The key is utilizing the correct size fuses, breakers and cables.
IYO, is there any problem with using separate lower current fuses on each battery before it is paralleled with the other batteries?

IOW, instead of a single 400-amp fuse for a four-battery output, all in parallel, use, a 100-amp fuse on each battery before it is paralleled with the other batteries. Still a total of 400 amps.

While will be more expensive and a dead short will blow all four fuses, I somehow have a hangup WRT using extremely high current fuses if not absolutely necessary unless where such cannot be avoided. I would feel safer with the 100-amp fuses. But is there an issue there that I am not considering?

IYO, would that do anything useful, or would it just be a FWOTAM?

-Don- Auburn, CA
 
IYO, is there any problem with using separate lower current fuses on each battery before it is paralleled with the other batteries?
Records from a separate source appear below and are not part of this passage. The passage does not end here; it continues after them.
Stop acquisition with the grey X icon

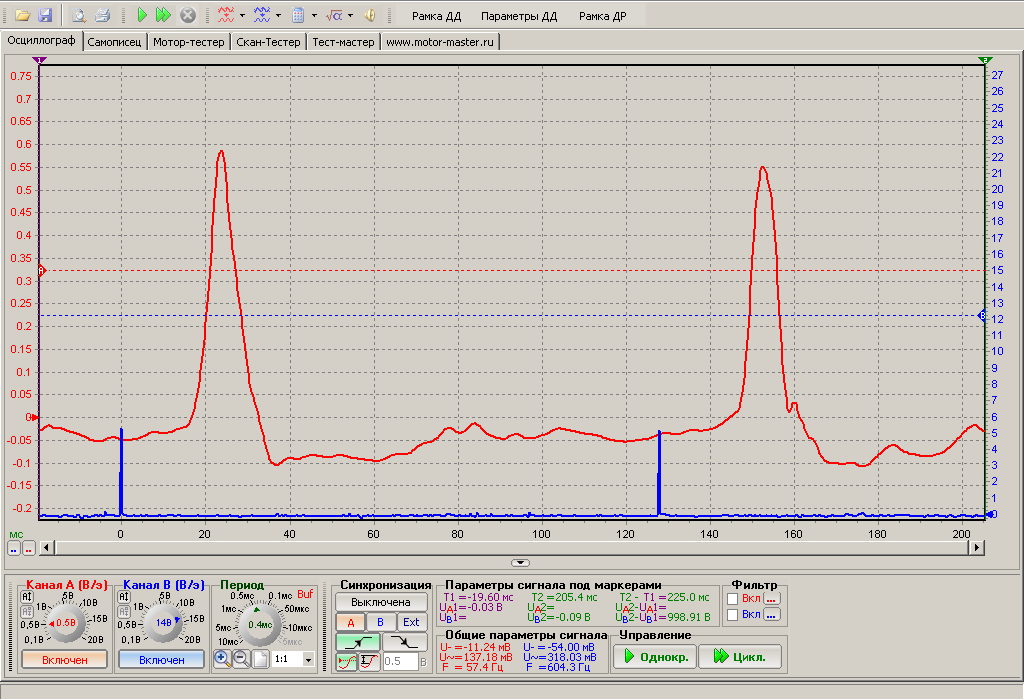tap(187, 15)
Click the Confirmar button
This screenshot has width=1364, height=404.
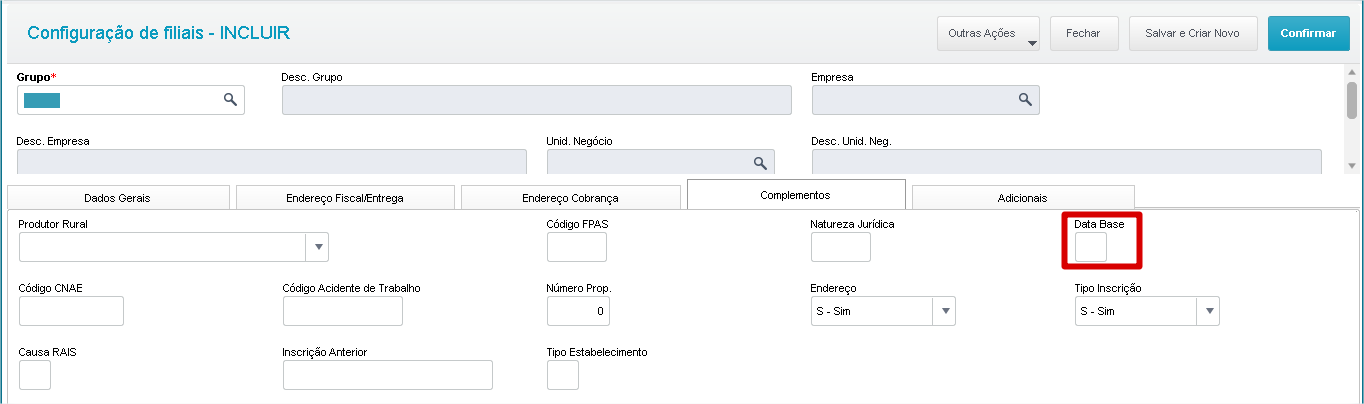click(x=1307, y=33)
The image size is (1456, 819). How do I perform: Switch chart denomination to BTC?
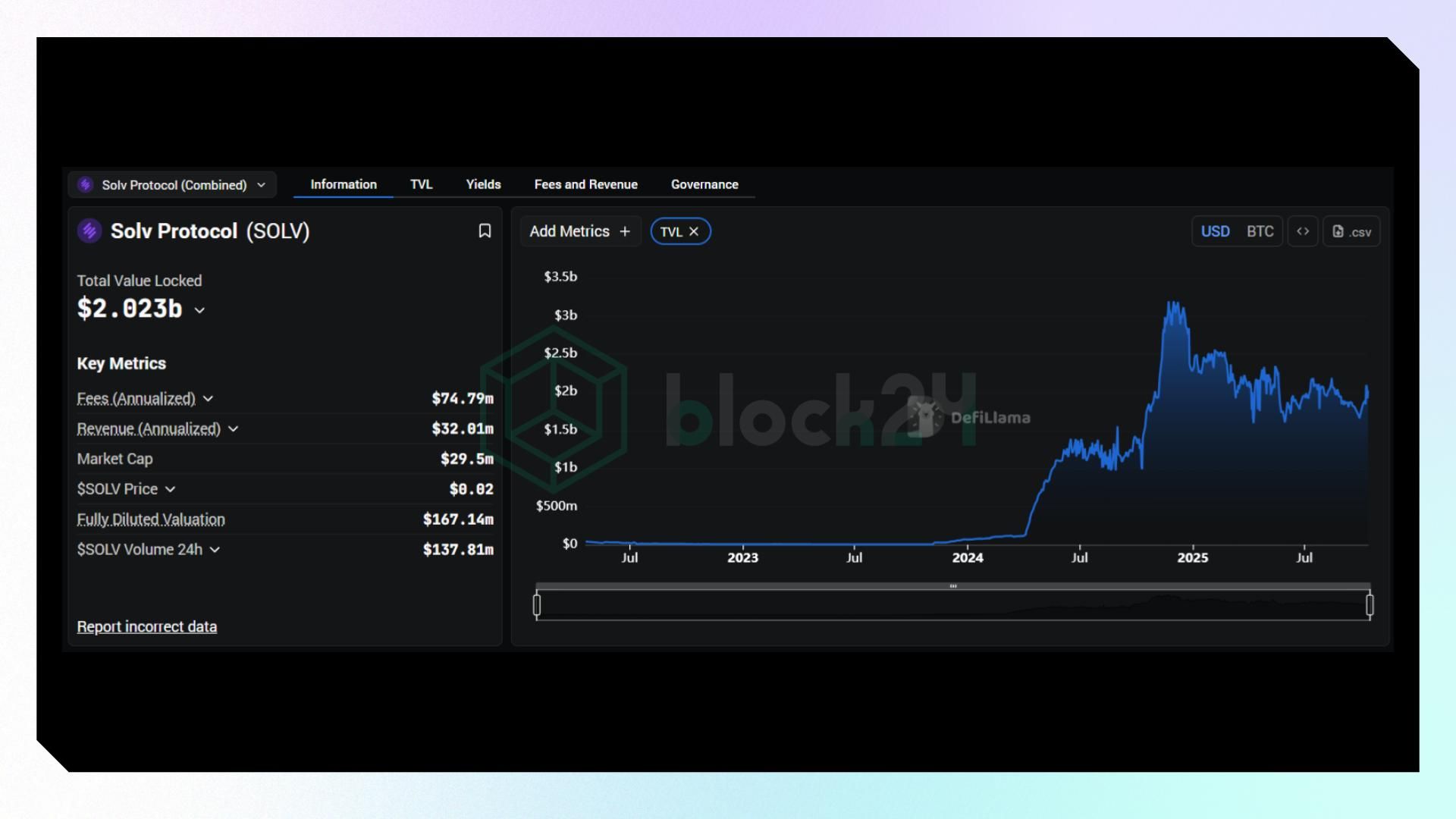(x=1260, y=231)
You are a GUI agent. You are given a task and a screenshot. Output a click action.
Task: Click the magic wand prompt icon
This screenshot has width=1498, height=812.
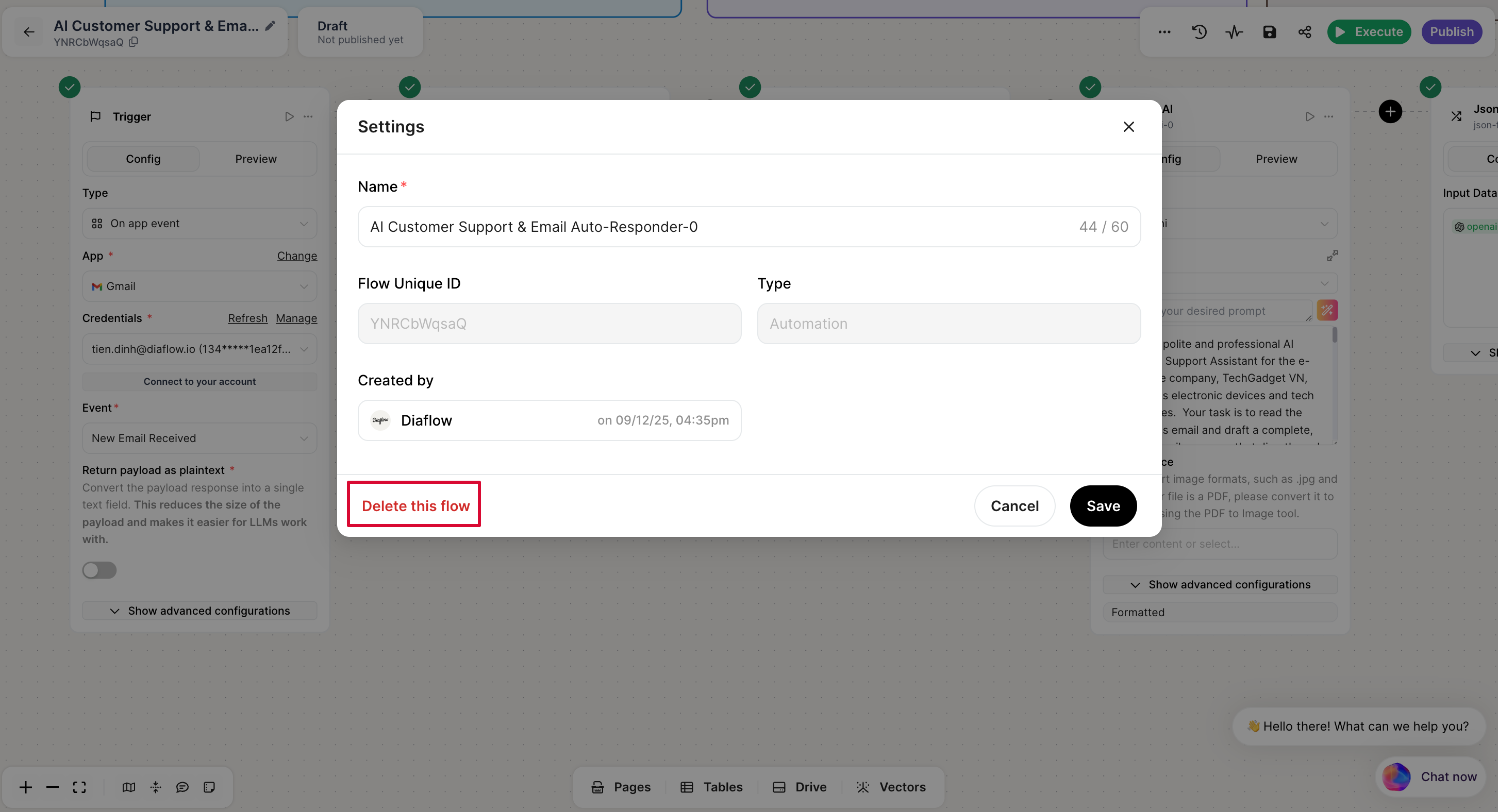pos(1327,310)
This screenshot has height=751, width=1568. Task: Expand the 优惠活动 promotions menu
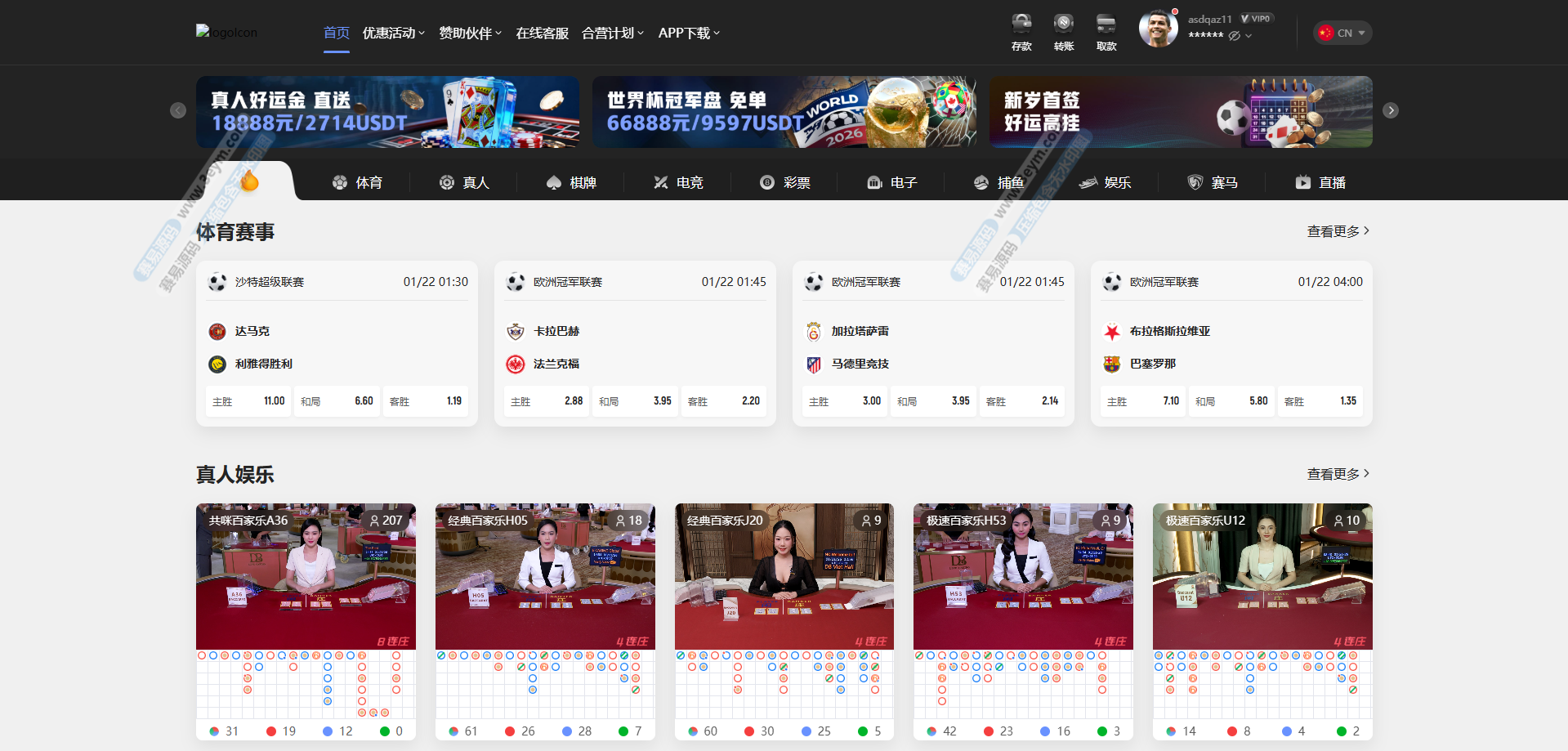coord(393,33)
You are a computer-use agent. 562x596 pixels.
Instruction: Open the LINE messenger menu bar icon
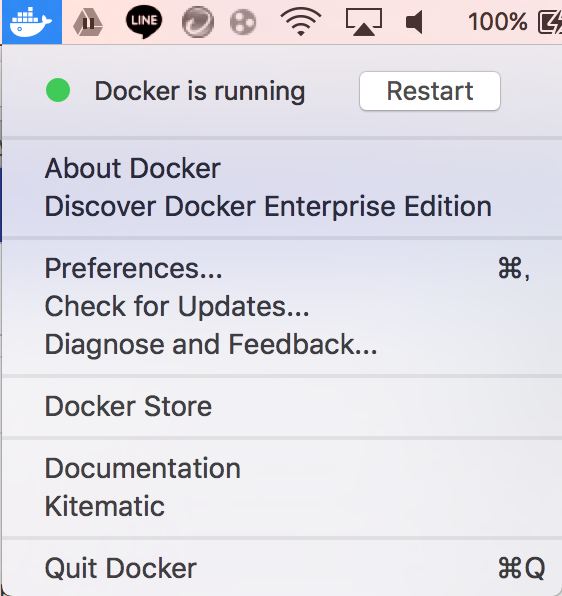(144, 22)
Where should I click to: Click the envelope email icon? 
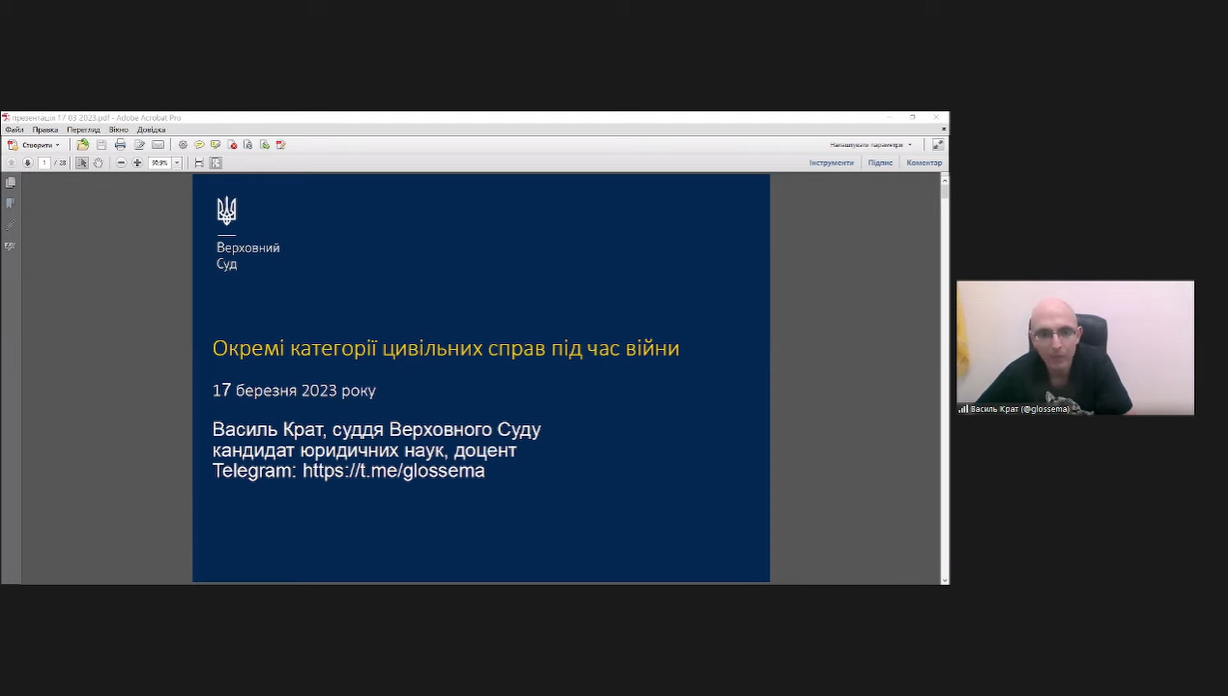coord(158,145)
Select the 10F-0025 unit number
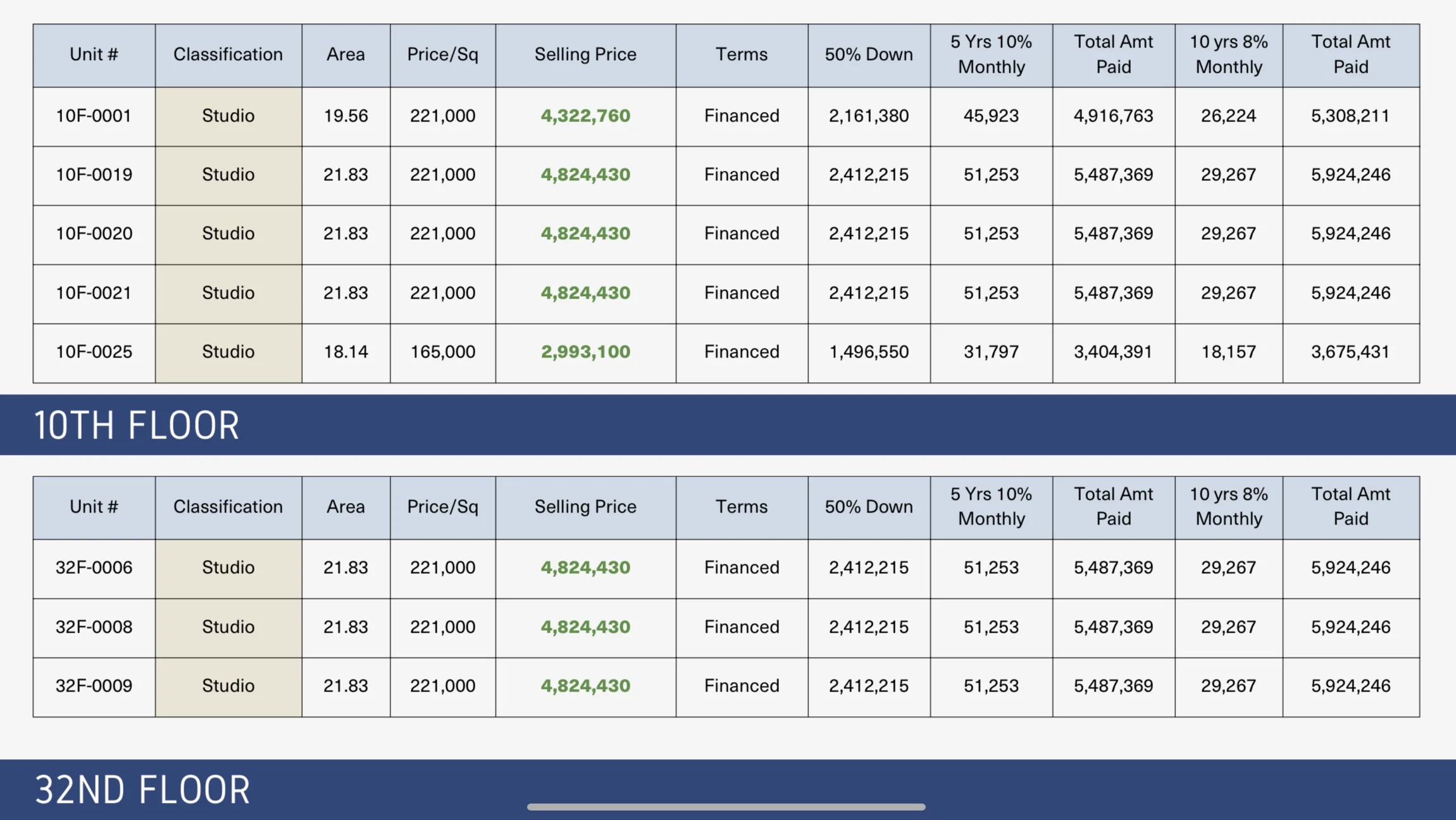The image size is (1456, 820). pos(94,352)
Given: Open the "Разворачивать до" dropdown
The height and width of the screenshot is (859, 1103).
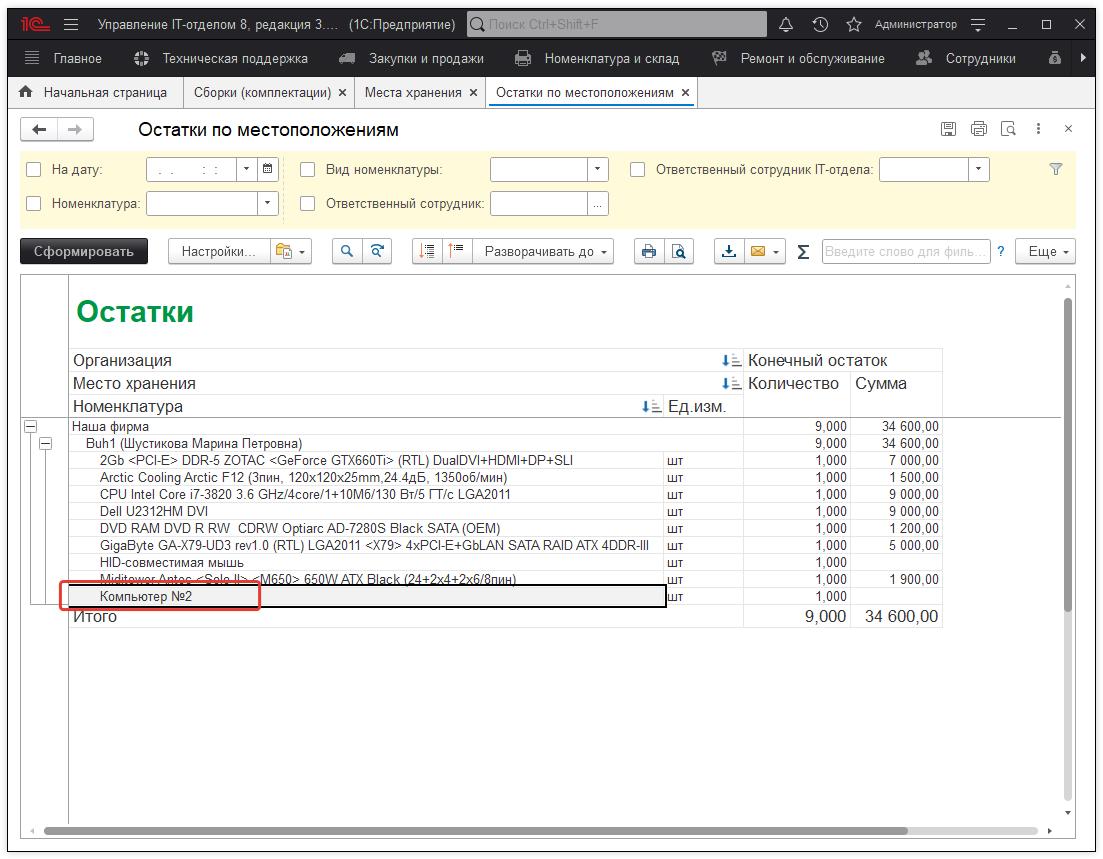Looking at the screenshot, I should pos(546,252).
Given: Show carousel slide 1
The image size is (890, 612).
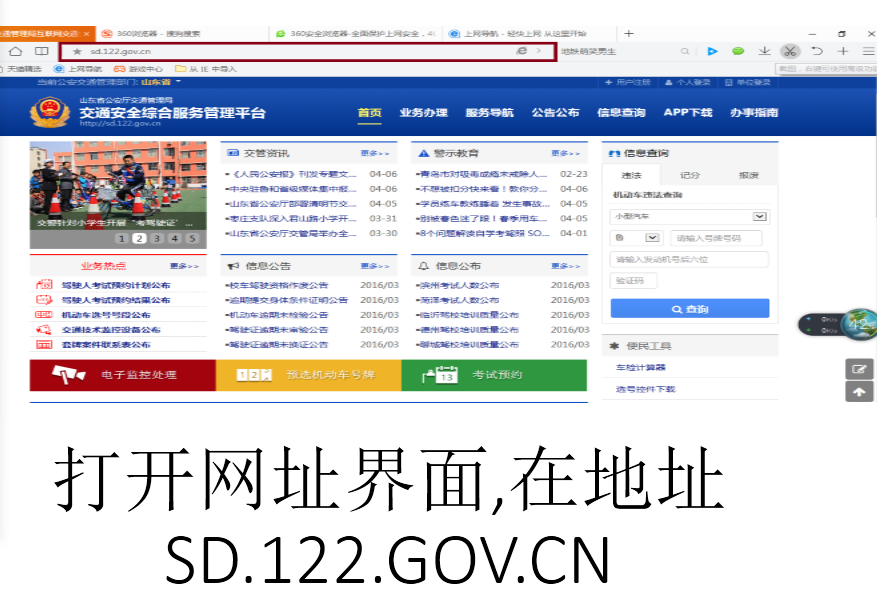Looking at the screenshot, I should click(122, 238).
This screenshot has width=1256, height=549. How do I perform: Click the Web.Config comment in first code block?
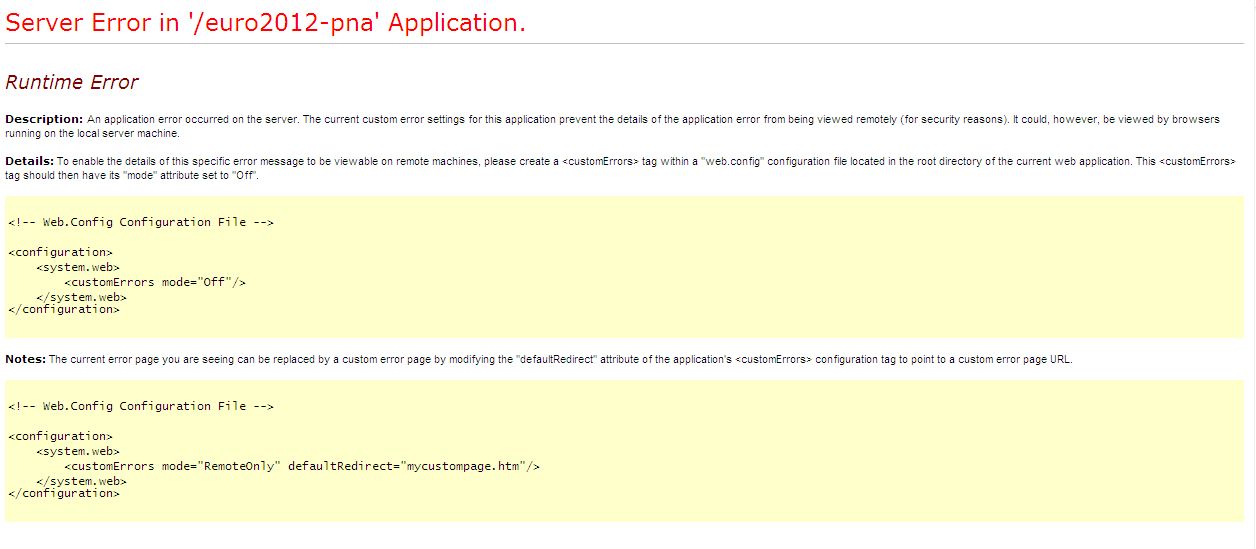140,222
IOW, instead of a single 400-amp fuse for a four-battery output, all in parallel, use, a 100-amp fuse on each battery before it is paralleled with the other batteries. Still a total of 400 amps.

My system has 8 batteries in the battery bank. If designed and fabricated correctly, the amount of current being drawn from the battery bank, regardless of if current is being drawn for one inverter or both inverters, is spread equally between all the batteries. Having fuses between batteries is fairly useless. The two 0000 cables for the two inverters are both connected to the same terminal on the same battery at one end of the battery bank. So there's only the need for one inline 400 amp fuse on those two cables between the battery bank and the inverters.

While will be more expensive and a dead short will blow all four fuses, I somehow have a hangup WRT using extremely high current fuses if not absolutely necessary unless where such cannot be avoided. I would feel safer with the 100-amp fuses. But is there an issue there that I am not considering?

IYO, would that do anything useful, or would it just be a FWOTAM?

-Don- Auburn, CA

I can't see that such a setup would accomplish anything useful. I hope the explanation above suffices.
 
IYO, is there any problem with using separate lower current fuses on each battery before it is paralleled with the other batteries?

IOW, instead of a single 400-amp fuse for a four-battery output, all in parallel, use, a 100-amp fuse on each battery before it is paralleled with the other batteries. Still a total of 400 amps.

-Don- Auburn, CA
Most lithium batteries have internal current limiting (overcurrent shutdown) in their internal BMS so adding a dedicated external fuse on each battery is largely irrelevant. Overcurrent shutdown is one of the things Will Prowse tests when he does his battery teardown and evaluations.

Here he's testing the overcurrent protection on a $155 12 volt, 100 a/h battery (it passed).

 
Having fuses between batteries is fairly useless.
Less heat on the fuse sockets I thought could be helpful. But perhaps not a realistic issue. Just would make me feel a bit better to not have the large numbers for a current draw all at one place.

Especially after reading that message I linked to, but as you said, there were better ways to do such a job. Hindsight always makes such things a lot clearer.